After picking up Nioh again and starting from scratch (I already had 30ish hours in Nioh but never finished it) I have to say that I like Sekiro even less now. Nioh is everything I loved about Souls games and adds to it. The different weapons, the gear, the methodical combat and the level design, everything feels coherent and thought out. Just like a Soulsbourne game. Adding on top of that the loot aspect is fantastic. Sekiro removes most if not all of that. For me personally Sekiro is almost like how The Surge felt. Like a small slice of Soulsbourne that didn't really work out in the end.
Adding to what
@blly155 said: I agree, I never felt that excited after beating a boss in Sekiro. The heavy emphasis on parrying with pretty much every boss fight just felt tedious at some point. And I think the stealth and grappling hook bring nothing to the table. I actually think both remove what makes Soulsbourne games so great, carefully placed enemies and well thought out level design.
I agree, although I did get bored of Nioh too at some point, Sekiro is definitely a regression
I was playing Cuphead this weekend and realised that the gameplay there is similar, structurally speaking to Sekiro -- Levels to grind, but mostly it's a boss battle game.
However, Cuphead knows what sort of game it is and how to make this sort of game, fun for the player. Bosses are tough, but load times are quick so you can get back into the fight instantly. The bosses and levels are also visually inventive and give you a reward simply by viewing them. It's very entertaining. The controls are also very responsive.
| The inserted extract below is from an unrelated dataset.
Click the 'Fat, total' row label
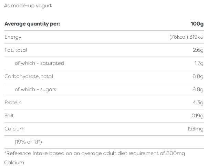The height and width of the screenshot is (166, 208). pyautogui.click(x=15, y=50)
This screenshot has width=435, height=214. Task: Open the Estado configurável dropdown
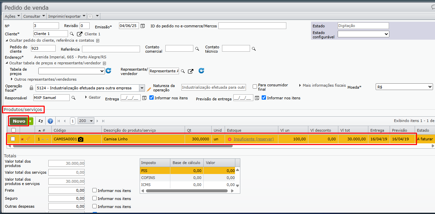pyautogui.click(x=363, y=34)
Sekiro though, isn't interested in response times, and it seems to think it's doing something special with all it'sgameplay mechanics.
It hides a continue under a 'resurrection' mechanic, even though it's blatantly just a standard continue -- and it puts a layer of quirk over almost every mechanic to try and convince you it's doing something new -- But it's not.
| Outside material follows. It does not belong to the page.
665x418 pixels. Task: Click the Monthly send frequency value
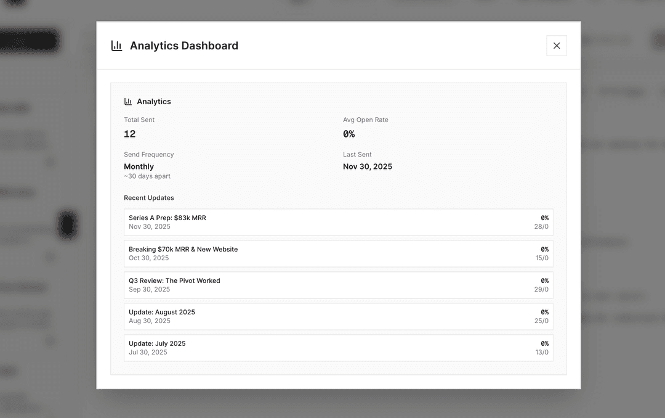139,166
These new mechanics barely add anything. Hidden Aid? Who cares about that? Why would you spend time even developing that feature?
Most of the new systems are like this and have very little practical use. Just a lot of clutter which amounts to little.
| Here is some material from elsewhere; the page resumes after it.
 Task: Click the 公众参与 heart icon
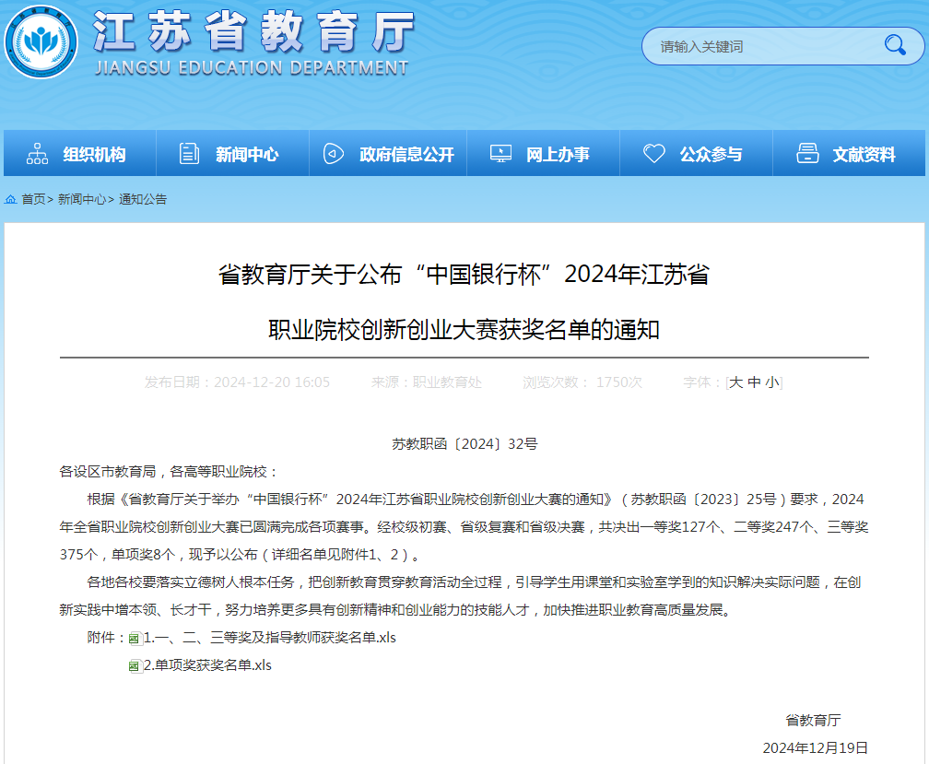pos(654,154)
A lot of these sorts of mechanics were tried and tested back in the 80's then either disregarded or improved upon. Here From Software ignore all the progress that's been made blending and balancing those sorts of gameplay problems and they just leave them hanging, hiding them under a shroud of 'difficulty'. It's pretty lazy. There are so many loose ends here.
The challenge for From (or any decent company) is to update their systems (ie the camera) and make them work for a modern audience, not just leave them rotting in the past.
To their credit though, the game is fun, and if you like bragging about your prowess even more fun as it seems to be designed for leaderboards and to stoke that audience.
If you're into games mainly for the moment to moment gameplay, there's so much that's broken here, that it's distracting. The game is good, but it's not that good. To me it feels like a Demon Souls... Something that if it's refined will be superb.